++++ DATA SHOWN
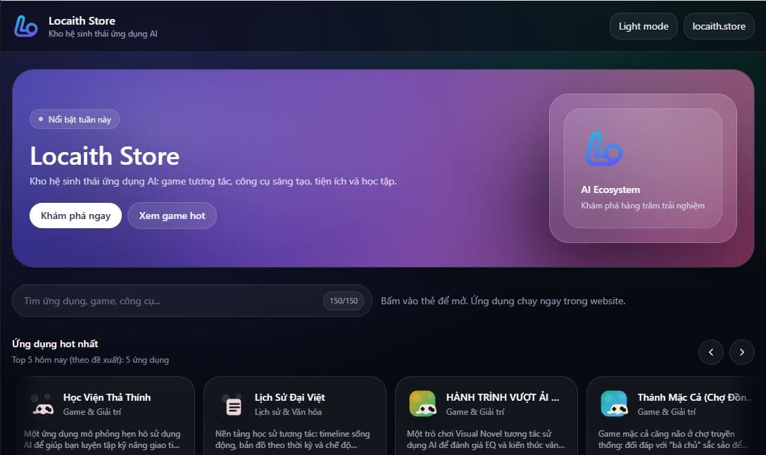
Task: Click the Locaith Store header title
Action: coord(82,20)
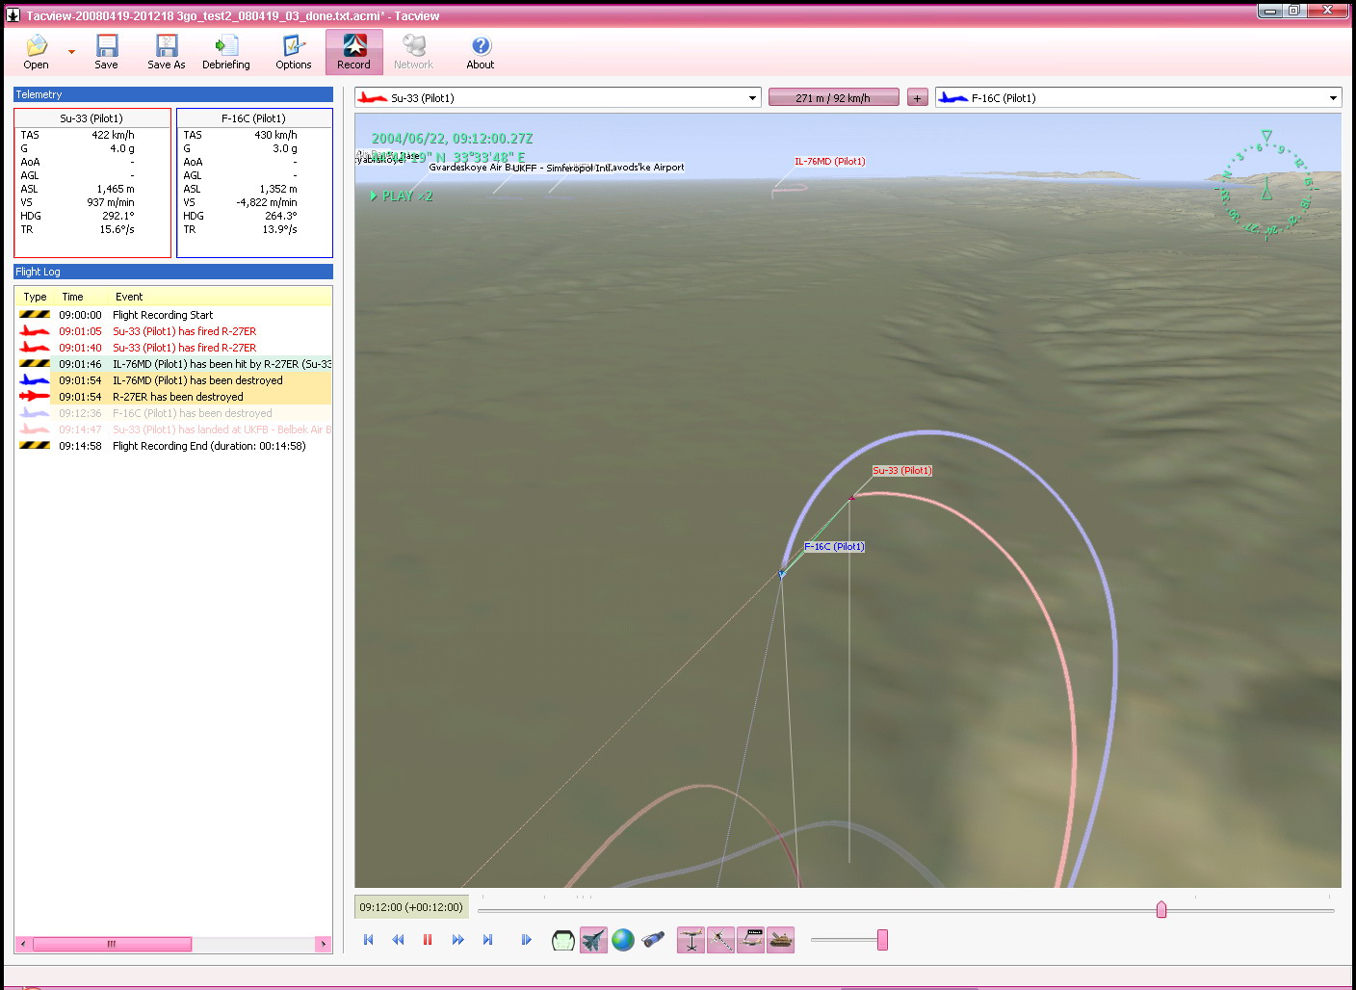Select the Flight Recording Start log entry
The height and width of the screenshot is (990, 1356).
163,315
++++++++
• **STATED TASK**
Turn the rows above into a JSON list of strings, one string per line, skipping any blank lines and leaving out the pictures.

• **SOLVED EXERCISE**
[
  "Task: Click the Locaith Store header title",
  "Action: coord(82,20)",
  "Select the Flight Recording Start log entry",
  "The height and width of the screenshot is (990, 1356).",
  "163,315"
]